# I'm a distortion guy, but I need a fuzz pedal...



## Adcandour (Apr 21, 2013)

I'm so lost when it comes to fuzz pedals - I've had a few - Wren/cuff, Oxfuzz, Skreddy, among others and got rid of them all.

I like the SUF Violet Ram's head, but don't want to fork out the $300+ for one. Is there something similar to that pedal, but a bit cheaper?

I'm looking for some thick lead tones, but not overly fuzzy (for solos) - david gilmouresque, but with the option of a kicking in some serious wooly fuzz.

Here's the sounds I'm looking for:

http://www.youtube.com/watch?v=VKAvpBNPBG4


----------



## GuitarsCanada (Dec 30, 2005)

Started out with a vintage Big Muff Pi and played around with 2 dozen pedals over the years. Back to the king of the fuzz... Big Muff


----------



## Judas68fr (Feb 5, 2013)

you might wanna try the Wampler Velvet Fuzz or the Mojohandfx Iron Bell. I'm not a fuzz guy, but I've had the chance to play those 2, and I am having a hard time trying to resist to another GAS-attack.


----------



## Morkolo (Dec 9, 2010)

A buddy of mine swears by his Dunlop Fuzz Face.


----------



## blam (Feb 18, 2011)

Big muff here


----------



## keto (May 23, 2006)

If you seriously want to save a few bucks, get a BYOC Large Beaver, and build it up to Ram's Head specs (right in the instructions, all parts included). I've built or owned somewhere near 20 BM variants, that was among the very best sounding.


----------



## Adcandour (Apr 21, 2013)

keto said:


> If you seriously want to save a few bucks, get a BYOC Large Beaver, and build it up to Ram's Head specs (right in the instructions, all parts included). I've built or owned somewhere near 20 BM variants, that was among the very best sounding.

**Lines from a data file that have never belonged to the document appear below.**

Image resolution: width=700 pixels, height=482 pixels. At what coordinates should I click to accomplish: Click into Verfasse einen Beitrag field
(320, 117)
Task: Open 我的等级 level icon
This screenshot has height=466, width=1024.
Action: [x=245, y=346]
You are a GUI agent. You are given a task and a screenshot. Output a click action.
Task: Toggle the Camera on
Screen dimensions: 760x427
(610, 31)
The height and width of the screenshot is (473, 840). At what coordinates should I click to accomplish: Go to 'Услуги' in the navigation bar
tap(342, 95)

I'm not skilled at this kind of stuff - any chance you're selling one? winky face.


----------



## Adcandour (Apr 21, 2013)

GuitarsCanada said:


> Started out with a vintage Big Muff Pi and played around with 2 dozen pedals over the years. Back to the king of the fuzz... Big Muff


Is there a preferred year - like a rat?


----------



## the5chord (Oct 7, 2011)

Any of the old big muffs are going to cost you more than the SUF. Check out the gearpage emporium for a basic audio tri/ram. It'll give you too flavours of muff in one pedal. They sound awesome. Check out Burgs demo of it. Probably could be had for $150ish

I personally don't mind the current version of the big muff although it just sits in the drawer because the ARC Big Green Pi gets a place on the board.


----------



## Adcandour (Apr 21, 2013)

the5chord said:


> Any of the old big muffs are going to cost you more than the SUF. Check out the gearpage emporium for a basic audio tri/ram. It'll give you too flavours of muff in one pedal. They sound awesome. Check out Burgs demo of it. Probably could be had for $150ish
> 
> I personally don't mind the current version of the big muff although it just sits in the drawer because the ARC Big Green Pi gets a place on the board.

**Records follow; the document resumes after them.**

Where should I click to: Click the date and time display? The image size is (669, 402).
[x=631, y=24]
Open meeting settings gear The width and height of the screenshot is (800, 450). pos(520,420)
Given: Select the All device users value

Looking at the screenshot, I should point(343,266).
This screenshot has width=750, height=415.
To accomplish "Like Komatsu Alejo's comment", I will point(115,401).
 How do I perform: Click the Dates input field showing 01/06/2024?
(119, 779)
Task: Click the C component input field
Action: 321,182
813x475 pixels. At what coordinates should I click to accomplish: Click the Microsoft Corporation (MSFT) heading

Wow, that thing sounds great. I'll wait for a few more opinions and then see if I can grab one.


----------



## LydianGuitars (Apr 18, 2013)

I've tried a few muffs and my favourite is the Musket by Blackout Effectors. The tone is total classic muff but you can also tweak it to change the character of the fuzz. Very cool pedal and I highly recommend it.


----------



## dcole (Oct 8, 2008)

That Basic Audio Tri/Ram sounds wicked. This is my favorite video of it. I like how they play a style of music that totally uses Big Muff's and not something different like I usually hear.

[video=youtube_share;6rwvN0vKjc8]http://youtu.be/6rwvN0vKjc8[/video]


----------



## TWRC (Apr 22, 2011)

Have you thought of buying something from the actual source? The Big Muff with Tone Wicker is actually a great pedal for those muff tones. I've owned many Big Muffs over the years and have never had any luck with the Stomp Under Foot stuff. Matt's quality is great; but tonally, his pedals never played well with my rig (YMMV).

I have a few different Big Muffs in my collection, but the one that I'm finding most useful these days is the Musket / Blunderbuss from Blackout Effectors. You can definitely get that saturated Big Muff sound, but with a lot more control over an original EHX version.

[video=youtube;CpOQ71m2if8]http://www.youtube.com/watch?v=CpOQ71m2if8[/video]


----------



## soldierscry (Jan 20, 2008)

http://www.guitarscanada.com/showthread.php?62169-Pedals-for-sale-(EHX-BOSS-FUCHS-Yamaha)


----------



## Solaceguitars (May 3, 2010)

Fuzz is a tough journey... it'll be a long and obsessive search for the sound you hear in your head. Best of luck! 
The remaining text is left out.